The Columbia Journalism Review interviewed New York Times Executive Editor Dean Baquet over The Times changing its Tuesday morning lead headline after a left-wing social media mob complained it wasn’t sufficiently hostile to President Trump, in the wake of the mass murders in El Paso and Dayton. The interview also revealed how intimately dependent the paper is to liberal expectations.
The Times caved to liberals on Twitter, including Democratic candidates, who were enraged at the initial accurate summary of what Trump actually said in his speech condemning hatred and violence (“Trump Urges Unity vs. Racism”).
Someone at CJR came up with its own cutting headline: “Times public editor: The readers versus the masthead” over Gabriel Snyder’s take. “Public” in this context means the left-wing Twitter mob and 2020 Democratic candidates that forced the paper to change the headline. It’s also a bit of inside baseball, as the Times controversially no longer employs a public editor (click “expand”):
Dean Baquet, the executive editor of The New York Times, was at home on Monday night -- as was the rest of the paper’s senior leadership (referred to internally as “the masthead”) -- when the next day’s front page was being composed. Soon, it would turn into a public disaster.
At 9:13pm, Nate Silver, editor-in-chief of FiveThirtyEight, the statistical news site once published by the Times, sparked a social media furor with a tweet of the front page. A banner headline appeared over a pair of stories on President Trump’s White House speech addressing the weekend’s two mass shootings; Silver commented, “Not sure ‘TRUMP URGES UNITY VS. RACISM’ is how I would have framed the story.”...

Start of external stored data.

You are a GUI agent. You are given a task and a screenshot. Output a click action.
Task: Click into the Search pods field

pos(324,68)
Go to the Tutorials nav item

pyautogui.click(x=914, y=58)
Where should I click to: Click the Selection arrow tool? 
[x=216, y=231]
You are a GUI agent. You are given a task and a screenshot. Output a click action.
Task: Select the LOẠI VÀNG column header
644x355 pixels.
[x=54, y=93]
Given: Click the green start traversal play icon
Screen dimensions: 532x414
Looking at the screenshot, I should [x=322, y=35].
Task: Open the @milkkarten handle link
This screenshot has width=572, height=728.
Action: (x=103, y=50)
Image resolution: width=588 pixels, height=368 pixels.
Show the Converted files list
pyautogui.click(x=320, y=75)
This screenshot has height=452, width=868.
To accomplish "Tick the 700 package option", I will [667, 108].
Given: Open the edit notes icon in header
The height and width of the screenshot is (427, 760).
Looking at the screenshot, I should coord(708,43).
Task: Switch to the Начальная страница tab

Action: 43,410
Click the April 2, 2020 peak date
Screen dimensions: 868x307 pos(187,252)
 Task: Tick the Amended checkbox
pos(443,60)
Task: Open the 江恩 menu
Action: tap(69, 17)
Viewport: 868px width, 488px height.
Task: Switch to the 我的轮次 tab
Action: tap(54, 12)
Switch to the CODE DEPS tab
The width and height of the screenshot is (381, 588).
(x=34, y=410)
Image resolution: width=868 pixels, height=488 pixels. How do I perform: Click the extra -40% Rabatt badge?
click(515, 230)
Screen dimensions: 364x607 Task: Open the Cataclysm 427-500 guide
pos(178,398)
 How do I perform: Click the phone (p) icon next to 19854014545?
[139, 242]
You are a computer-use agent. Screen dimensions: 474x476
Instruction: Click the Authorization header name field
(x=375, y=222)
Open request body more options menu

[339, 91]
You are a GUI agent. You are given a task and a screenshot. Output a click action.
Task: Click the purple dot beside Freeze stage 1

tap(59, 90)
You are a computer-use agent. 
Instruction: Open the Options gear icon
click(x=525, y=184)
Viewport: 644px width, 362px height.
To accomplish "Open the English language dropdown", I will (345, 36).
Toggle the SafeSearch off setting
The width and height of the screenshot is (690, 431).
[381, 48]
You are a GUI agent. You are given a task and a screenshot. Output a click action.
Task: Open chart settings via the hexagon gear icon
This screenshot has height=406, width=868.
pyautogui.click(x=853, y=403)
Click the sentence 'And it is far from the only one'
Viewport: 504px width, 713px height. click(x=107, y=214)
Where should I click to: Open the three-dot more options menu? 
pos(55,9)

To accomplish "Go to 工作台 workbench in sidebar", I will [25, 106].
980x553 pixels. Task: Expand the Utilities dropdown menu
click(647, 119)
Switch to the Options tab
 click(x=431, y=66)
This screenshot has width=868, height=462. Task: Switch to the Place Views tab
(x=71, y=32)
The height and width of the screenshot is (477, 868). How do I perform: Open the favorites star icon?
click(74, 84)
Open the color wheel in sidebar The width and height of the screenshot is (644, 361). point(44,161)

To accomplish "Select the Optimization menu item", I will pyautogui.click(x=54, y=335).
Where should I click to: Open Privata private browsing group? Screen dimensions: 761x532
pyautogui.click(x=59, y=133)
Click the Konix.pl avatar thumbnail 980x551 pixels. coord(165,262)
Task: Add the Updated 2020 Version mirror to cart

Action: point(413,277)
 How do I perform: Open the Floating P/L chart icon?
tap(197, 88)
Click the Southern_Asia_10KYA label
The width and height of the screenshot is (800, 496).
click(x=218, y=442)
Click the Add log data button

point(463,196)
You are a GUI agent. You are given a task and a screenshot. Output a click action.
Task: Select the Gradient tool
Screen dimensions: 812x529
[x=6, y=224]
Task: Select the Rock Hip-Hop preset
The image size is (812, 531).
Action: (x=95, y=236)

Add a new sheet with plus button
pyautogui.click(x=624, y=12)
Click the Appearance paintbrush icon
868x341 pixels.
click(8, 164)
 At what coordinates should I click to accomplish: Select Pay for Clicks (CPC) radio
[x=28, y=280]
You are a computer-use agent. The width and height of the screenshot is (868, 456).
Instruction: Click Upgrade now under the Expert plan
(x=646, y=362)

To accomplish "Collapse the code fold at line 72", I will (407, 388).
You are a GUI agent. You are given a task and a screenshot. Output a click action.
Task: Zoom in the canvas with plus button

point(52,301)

And then began the pile on from the left and Democratic presidential candidates (if that's not redundant):
Within an hour, Tom Jolly, the Times print editor, tweeted an image of the second edition with a rewritten headline: “ASSAILING HATE BUT NOT GUNS.” But by that point, the firestorm had spread, with readers, journalists, and politicians taking to Twitter to attack the paper for failing to call out Trump’s racism and accepting “his narrative” that he opposes racial discrimination.
Baquet pointed out that The Times executive editor no longer picks out the front-page stories in this digital age but “Nevertheless, he says he does take responsibility for what he calls a ‘bad headline,’ saying ‘It didn’t have enough skepticism of what the president said.’”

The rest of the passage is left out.